Shadow puppetry from the Far East can play a great role in advancing children's multicultural understanding, as Michael Thorn discovers
Franzeska Ewart, a part-time teacher of English as an additional language at Glendale Primary School, south Glasgow, has a fascination with shadow puppetry which began on a visit to Amsterdam when she came across a puppet from the Far East.
She has used shadow theatre in language development widely in schools and in the community, and now confines her freelance activities to providing writing workshops for adults and author talks for all ages, in which shadow puppets regularly feature.
Her advocacy of shadow puppetry is based partly on the contribution it can make to children's multicultural education. The recognition that, in some cultures, shadow puppets are sacred objects is a powerful one to bring home to children, she believes. This is why she particularly likes the large ornate puppets, often made of leather, from countries such as Indonesia (see pictures).
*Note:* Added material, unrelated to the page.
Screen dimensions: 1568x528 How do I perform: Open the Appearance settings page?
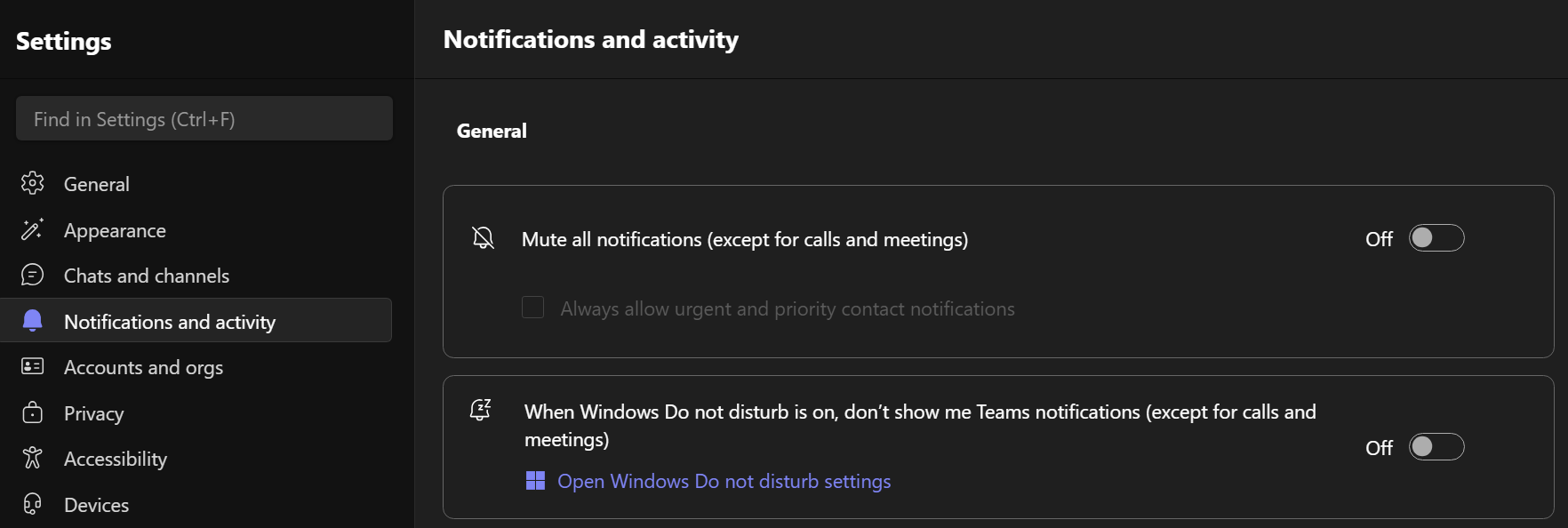115,230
It was her book for teachers, Let the Shadows Speak (Trentham), a brilliantly practical and inspiring guide to the use of shadow puppet theatre in the classroom, that led her to write a children's book, Shadowflight (Egmont). Now Ewart has written a book for younger readers, Speak Up, Spike!, one of three launch titles for Go Bananas, a new strand in the well-established and highly popular Bananas series.
Another aspect of her enthusiasm for shadow theatre is that it allows participation in a performance by those who might otherwise be reluctant to play prominent roles in traditional live productions. Shadow puppetry, she says, is"drama for intrverts".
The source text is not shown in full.